Material and Methods
In our department an intra-fraction adaptation is performed for all prostate patients treated on the MR-linac, whereby a replanning adaptation occurs mid-treatment, enabling margin reduction. During delivery, a 3D MR-scan is acquired for replanning, using so-called adapt-to-position to translate all patient structures with adapt segments and weights. This process takes five minutes, and can be executed during delivery of the first half of the treatment. The intra-fraction drift correction developed by Elekta (Stockholm, SE) enables tumor tracking in real-time using two orthogonal 2D cine images and replanning if the tumor location shifts above a pre-defined limit. The plan is calculated without optimization based on 3D target translations only, the other structures remain in the original position. An overview of these methods is shown in Figure 1.

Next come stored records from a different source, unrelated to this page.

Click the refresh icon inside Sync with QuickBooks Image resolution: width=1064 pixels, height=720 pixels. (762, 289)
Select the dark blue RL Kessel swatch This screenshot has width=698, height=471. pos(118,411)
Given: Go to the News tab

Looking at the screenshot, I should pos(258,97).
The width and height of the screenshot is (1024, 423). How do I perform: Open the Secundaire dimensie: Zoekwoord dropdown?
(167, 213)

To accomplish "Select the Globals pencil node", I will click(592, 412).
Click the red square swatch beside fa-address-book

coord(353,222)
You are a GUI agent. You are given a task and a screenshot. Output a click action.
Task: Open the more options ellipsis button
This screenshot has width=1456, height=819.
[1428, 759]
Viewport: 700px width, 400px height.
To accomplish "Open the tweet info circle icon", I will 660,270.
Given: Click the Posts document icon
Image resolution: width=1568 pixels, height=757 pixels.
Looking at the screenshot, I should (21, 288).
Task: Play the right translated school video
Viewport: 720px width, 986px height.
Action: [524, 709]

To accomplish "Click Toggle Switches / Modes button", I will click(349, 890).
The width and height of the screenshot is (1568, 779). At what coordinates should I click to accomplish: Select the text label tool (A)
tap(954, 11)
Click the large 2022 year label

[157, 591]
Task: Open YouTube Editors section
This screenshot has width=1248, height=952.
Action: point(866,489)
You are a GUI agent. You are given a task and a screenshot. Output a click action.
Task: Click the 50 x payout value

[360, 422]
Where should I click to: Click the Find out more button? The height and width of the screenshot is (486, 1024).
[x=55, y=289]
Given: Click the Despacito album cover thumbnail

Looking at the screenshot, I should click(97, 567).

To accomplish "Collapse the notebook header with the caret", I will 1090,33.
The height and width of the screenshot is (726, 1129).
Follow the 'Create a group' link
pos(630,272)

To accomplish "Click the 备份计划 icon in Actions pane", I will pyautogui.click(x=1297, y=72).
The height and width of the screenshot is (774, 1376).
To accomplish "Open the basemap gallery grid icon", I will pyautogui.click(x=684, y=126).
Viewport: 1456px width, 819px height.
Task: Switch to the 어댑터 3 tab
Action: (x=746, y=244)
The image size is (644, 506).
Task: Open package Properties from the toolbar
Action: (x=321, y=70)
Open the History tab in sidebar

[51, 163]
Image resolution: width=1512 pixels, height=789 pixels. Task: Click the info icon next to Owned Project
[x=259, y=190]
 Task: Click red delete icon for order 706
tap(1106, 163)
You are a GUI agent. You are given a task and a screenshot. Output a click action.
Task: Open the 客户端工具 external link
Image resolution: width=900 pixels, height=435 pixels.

Monaco (v5.51.10) was used to analyze the dose of ten prostate patients, using drift correction and replanning, both mid-treatment. To compare five DVH metrics for both intra-fraction adaptations, the dose was recalculated on the same scan. The fractions of ten prostate patients, treated with intra-fraction replanning with a PTV margin of 2, 2, and 3 mm (LR SI and AP), were included. From 52 treated patients, these ten patients showed the lowest and highest translations in x, y, and z directions, to cover the full range of possible translations. The 3D translations ranged up to 6.2 mm.
Results
Figure 2 shows the DVH metrics of ten prostate patients. Significant differences were found for the PTV (p<0.01), rectum (p<0.01), bladder (p<0.01) and sphincter metrics (p=0.03), using a paired Student’s t-test. However, the dose differences are clinically irrelevant, and the OAR doses did not meet the criterion for only two fractions. Mean CTV values are similar for both intra-fraction adaptation techniques (p=0.36).
Conclusion
The in silico study showed good DVH outcomes for the intra-fraction drift correction and the intra-fraction replanning. The dose outcomes between the two intra-fraction methods are comparable, as the dose differences are clinically irrelevant. Intra-fraction drift corrections can be performed multiple times during a treatment, within one minute and with similar dose results compared to intra-fraction replanning. Therefore, this novel drift correction could be promising for intra-fraction adaptations for Unity MR-linac users.